We've all been there: we installed or purchased a new and shiny data management tool in order to test it, but immediately realised we don't have any data to use for our trial! Maybe we know the data's schema but we can't use our company's datasets for a number of reasons.
How can we give the platform a proper try? What if I tell you all you need are a few lines of Python code?
We'll use the real-world case of a pizza delivery chain to demonstrate how easy it is to produce proper fake data.
TL;DR: If you're just interested in a ready-to-go pizza-based Kafka Producer, check out the related Github repo!
(Quick links here:
- Create Fake Datasets with Faker
- Create Custom Data Provider
- Creating an order Creating a Fake Producer
Enjoy!)
Data platforms are empty shells
Databases, data lakes, and datastores in general are cool pieces of technology allowing anyone to manage and analyze data, but they share a common problem: they are completely empty by default. This makes them hard to use for testing, which is still needed to evaluate whether a solution fits your use case.
Several platforms solve this problem by offering pre-filled sample datasets that can be installed or enabled with the help of few commands. Those datasets, however, are pretty static and do not always provide the set of features, fields or cardinality you need to perform your trials.
With Apache Kafka, the scale of this problem is even larger. Not only is it empty by default, but it is also a streaming data platform that works by ingesting, transforming and distributing data on the fly - and it expects a continuous flow of data. Finding streaming data sources is a hard task, and, especially if you just want to test the basics of the platform, setting them up properly can be quite cumbersome.

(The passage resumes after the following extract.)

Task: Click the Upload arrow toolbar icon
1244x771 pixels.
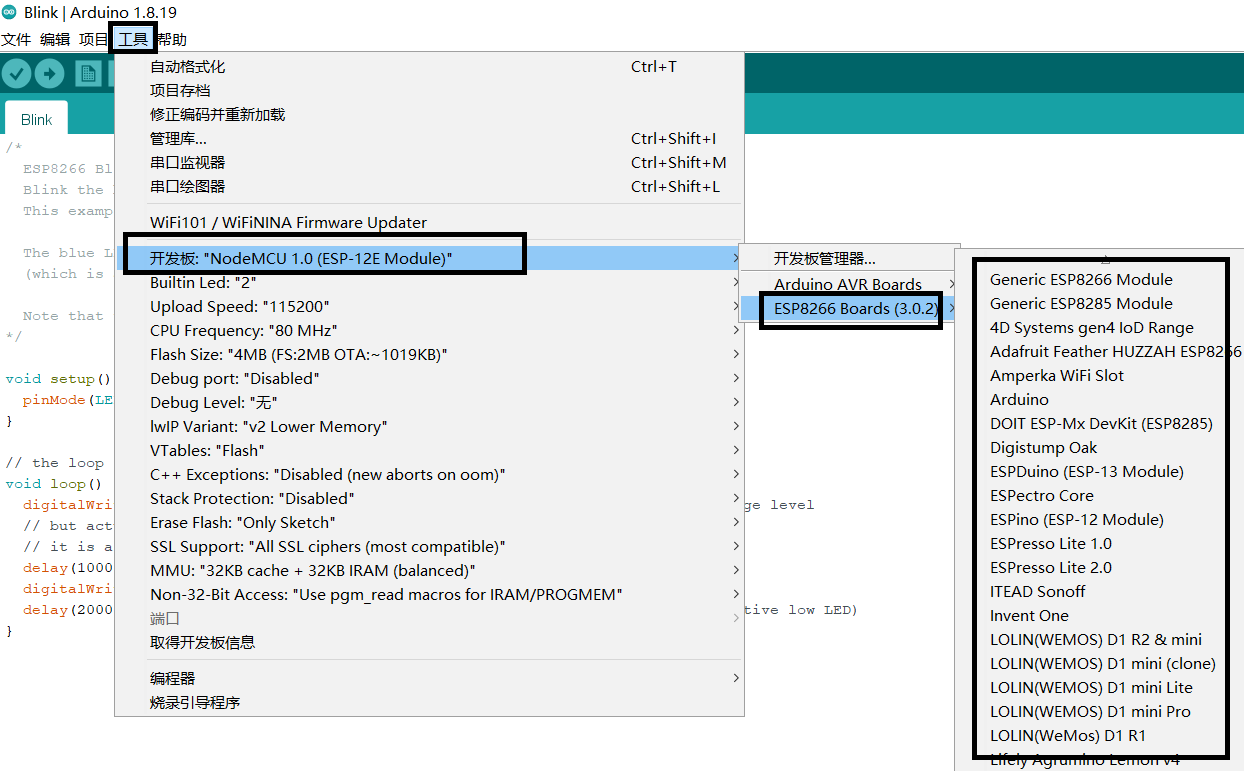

Creating fake data by hand is also not trivial. Even if you know your data schema, creating a coherent set of rows from scratch is challenging. In this blog post I'll walk you through how to create such a fake dataset for Kafka with a hot topic in mind: Pizza!
Kafka setup
Let's start with the tech setup. For this example we'll need a Kafka cluster. Creating it on Aiven.io is really easy:
- Navigate to Aiven.io console and sign in (or sign up; it's quick and easy).
- Click + Create a new service
- Select the Kafka service (if we're picky we can also choose our favorite Apache Kafka version)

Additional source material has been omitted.